Sometimes I write to escape. Sometimes I escape to write. Tonight, I have escaped to write about escaping, in order to escape. Let me warn you, this is not about reality. It’s not about all the awful things that go on right at the edge of the bubble that I live in. To be honest, I’ve given up on writing about reality, at least for time being.
Tonight, I’ll write about a different place.

Let me set the scene for you.

The first thing you hear is the sound of water. The soft, gurgling sound of a stream, or a small river perhaps. Then you hear the rustling of leaves. You look up. It’s green; very green. You are surrounded by trees. The leaves are a deep, calming shade of green, and they’re blocking most of the sunlight. A few yards ahead there is a clearing: a circular patch of land where warm rays have made their way in, filtered through the canopy of the surrounding trees. As you focus your view, you notice that at the edge of this clearing is a tent. Surrounding it are thorny branches and twigs, scattered on the ground. Whoever is inside, has taken precautions against unwanted animals….or humans.

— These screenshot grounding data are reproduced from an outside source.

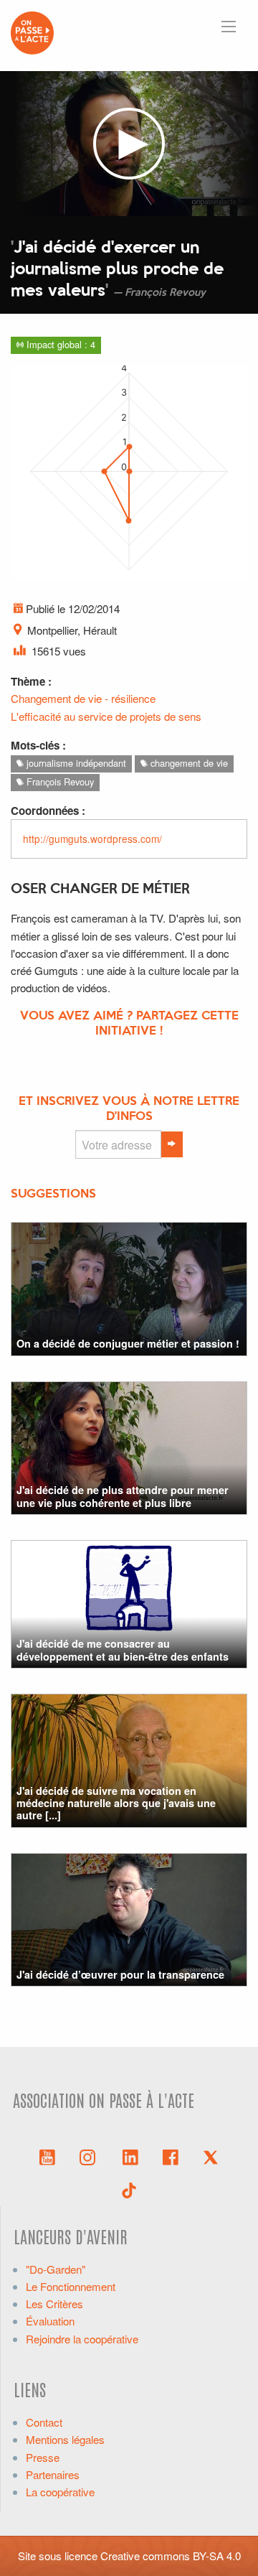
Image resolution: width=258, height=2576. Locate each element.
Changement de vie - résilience (83, 698)
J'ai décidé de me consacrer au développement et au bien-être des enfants (122, 1649)
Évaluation (50, 2320)
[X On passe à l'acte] (210, 2156)
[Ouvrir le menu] (228, 26)
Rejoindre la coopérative (82, 2338)
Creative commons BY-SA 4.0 (170, 2555)
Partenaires (53, 2474)
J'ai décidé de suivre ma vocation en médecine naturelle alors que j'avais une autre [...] (116, 1803)
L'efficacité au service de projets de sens (106, 716)
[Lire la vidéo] (129, 143)
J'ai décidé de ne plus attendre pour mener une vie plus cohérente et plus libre (122, 1496)
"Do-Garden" (55, 2269)
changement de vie (188, 763)
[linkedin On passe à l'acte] (130, 2156)
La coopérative (60, 2491)
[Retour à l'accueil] (32, 31)
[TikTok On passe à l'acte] (129, 2189)
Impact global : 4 (59, 344)
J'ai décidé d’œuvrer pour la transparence (120, 1974)
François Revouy (59, 781)
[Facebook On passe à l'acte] (170, 2156)
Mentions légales (65, 2439)
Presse (42, 2457)
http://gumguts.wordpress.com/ (92, 838)
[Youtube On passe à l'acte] (47, 2156)
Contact (44, 2422)
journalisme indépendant (75, 763)
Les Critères (54, 2303)
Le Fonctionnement (70, 2286)
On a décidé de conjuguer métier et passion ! (127, 1343)
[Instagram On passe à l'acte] (90, 2156)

The tent is a dirty, deep biege color. You remember this color from somewhere. Once you had gone with your mother to a shop looking for a fabric for your new sofa. You were going through the catalog of leather samples, and you’d gotten stuck on this exact color. That’s the one you’d ended up choosing. Wait…when had that happened? You try to track your own thoughts. A sofa…that must be in your living room right now. What does your living room look like? An image flashes in your head. Your house. How did you end up here? Your head starts aching from the sudden effort.

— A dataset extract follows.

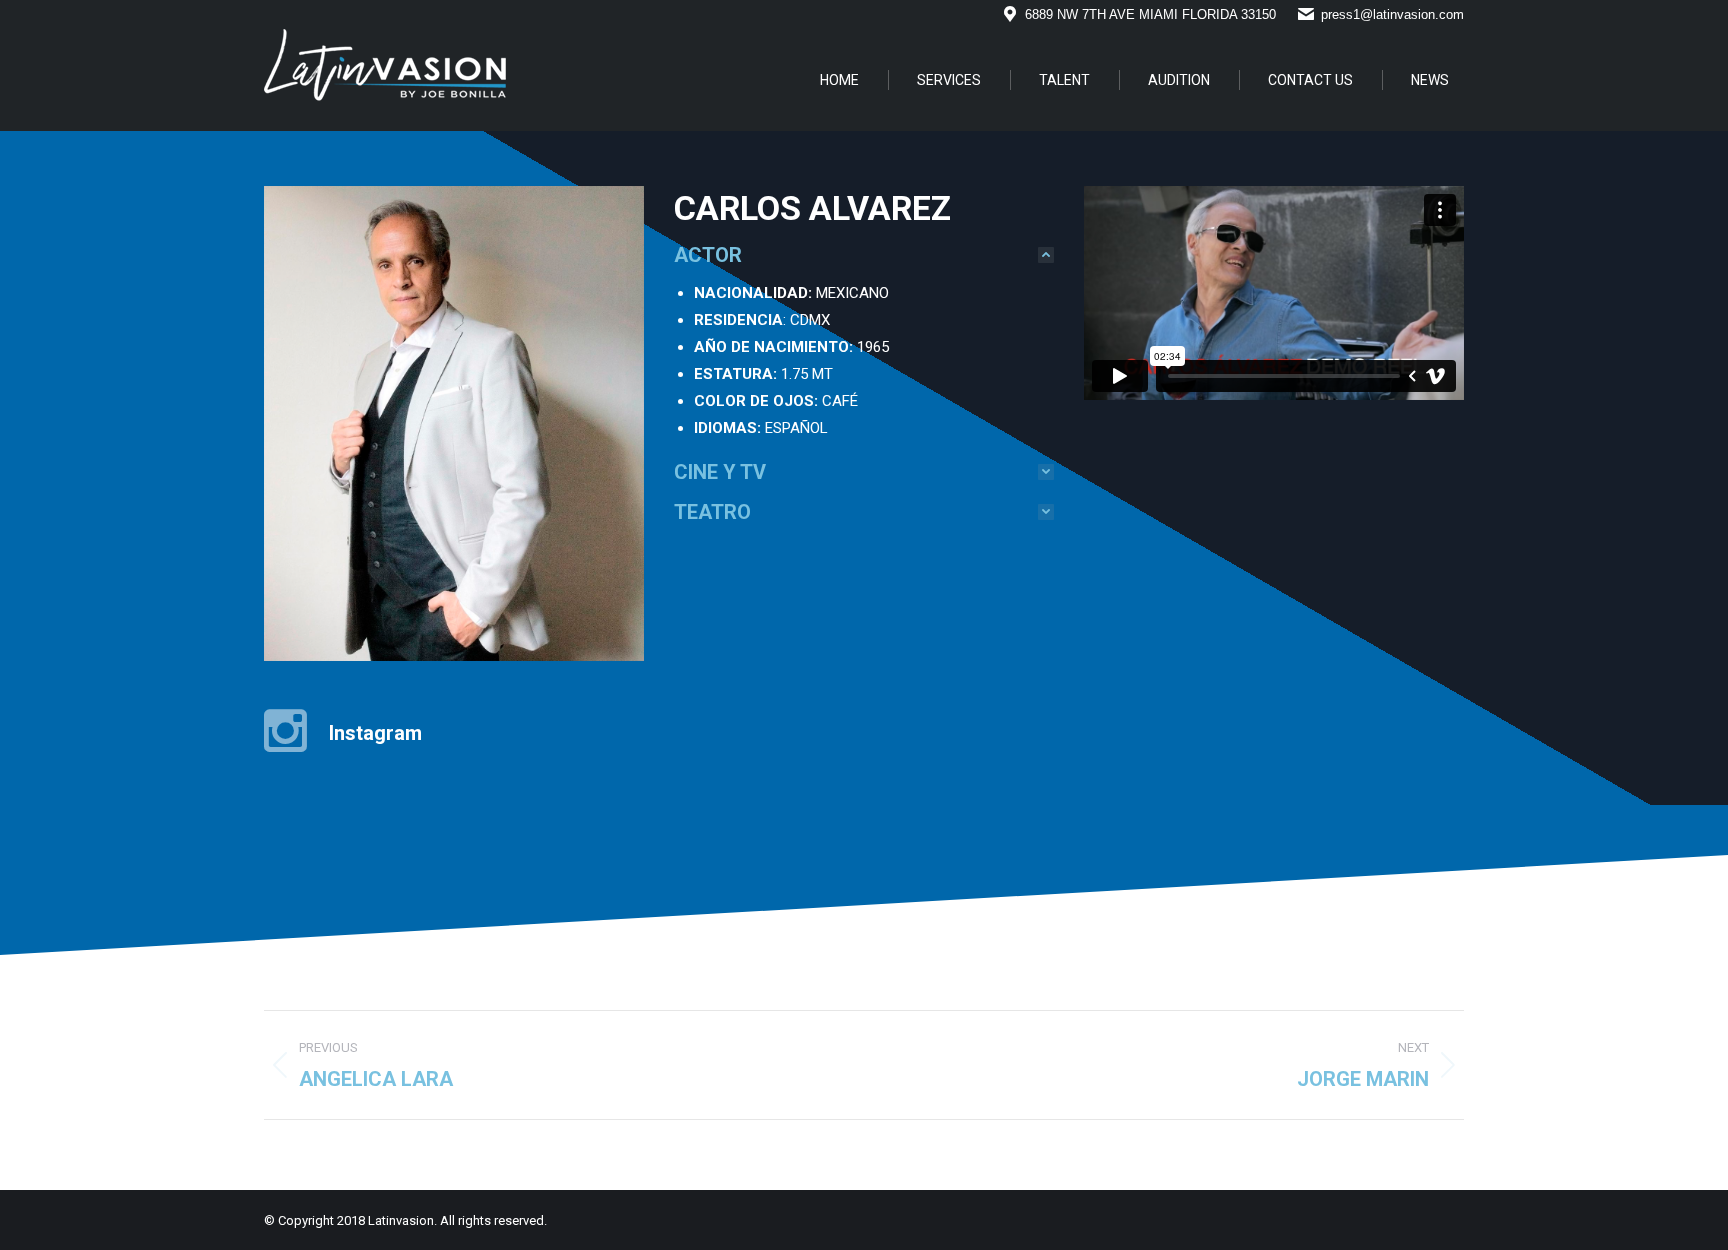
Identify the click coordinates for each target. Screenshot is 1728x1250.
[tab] (864, 255)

You give up and look ahead again. The trees are still quite full of leaves. So it’s not winter or autumn. Unless these are evergreen trees. But there are barely any evergreen trees in the area you live in. Okay, let’s try to stop overanalyzing everything. The scene before you is as still as a picture, almost as if someone took a snap and projected it on a 3D screen in front of you. You just stand there and stare in awe. Then the tent’s flap moves.

One side of the tent is zipped open by someone inside. A hand comes out, holds the edge, and opens it outwards. A head pops out. A man. Locks of tangled, black hair tanned to a brownish shade by exposure to the sun. He slowly gets out of the tent, stretches his entire body, and then laughs at the sound of his bones crackling. It seems as if he has absolutely no care in the world; as if the flow of time does not bother him at all.

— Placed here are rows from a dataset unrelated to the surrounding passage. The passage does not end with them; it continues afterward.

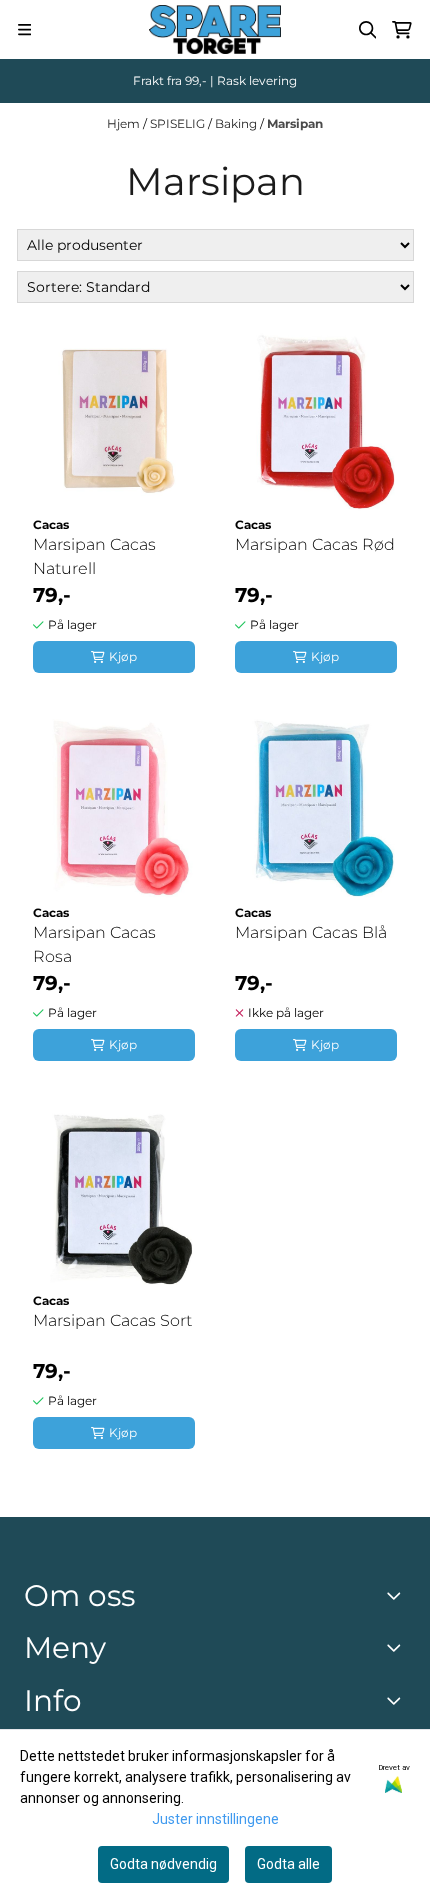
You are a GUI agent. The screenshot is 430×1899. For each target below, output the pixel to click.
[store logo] (215, 29)
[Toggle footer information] (398, 1595)
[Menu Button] (24, 29)
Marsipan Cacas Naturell (94, 556)
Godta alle (288, 1864)
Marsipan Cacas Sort (112, 1320)
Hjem (125, 123)
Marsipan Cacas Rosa (94, 944)
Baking (237, 123)
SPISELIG (179, 123)
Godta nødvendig (163, 1864)
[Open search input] (368, 30)
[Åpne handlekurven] (402, 30)
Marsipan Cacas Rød (315, 544)
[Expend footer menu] (398, 1648)
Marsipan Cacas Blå (311, 932)
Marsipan (295, 123)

You wait for him to look at you. Then you realize that you are quite far from the tent and the clearing, probably hidden by trees. The man is wearing cargo pants that come down a little below his knees, a few knotted strings around his wrist, and nothing else. His face has hard edges and a stubble that looks several days old, and his skin is tanned to a deep shade of brown that reminds you of hazelnuts. He looks about thirty, although you can’t say for sure from this distance. You look around and see nothing else that gives any signs of humans living in this place. No cooking fire, no water containers, no leftover animal skin or bones, no metal or plastic objects lying around. You’ve watched enough survival themed TV shows to realize that this man most definitely does not live here, neither does anyone else. He has probably just camped for a night or two, or was spending the night on his way to somewhere else.

You wait for someone else to emerge from the tent; it looks like a two-person tent. The man brings out a water bottle – or something that looks like a bottle – from inside the tent and washes his mouth with the water. He gurgles and then spits the water in a very high arch, watching it like some kind of art that he has mastered. He then spends an unnecessarily long time untangling his hair with his fingers. He gathers his hair and they form a tiny ponytail at the back of his head, and just when he is about to tie it up, he realizes that he has nothing to tie it with. He looks around for a few seconds, as if looking for a hairband, and then gives up, letting out a low laughter as he lets go of his hair. This is the second time that he has laughed to himself, and the ease with which he does it gives you the feeling that he is quite used to living in solitude. It has been over five minutes since he came out from the tent and no one else has appeared. So you finally decide to approach.

You force yourself to push aside all the nervousness and fear that has gathered inside your chest, and push yourself forward.

(to be continued)
(or not)
(if not, please complete it inside your head)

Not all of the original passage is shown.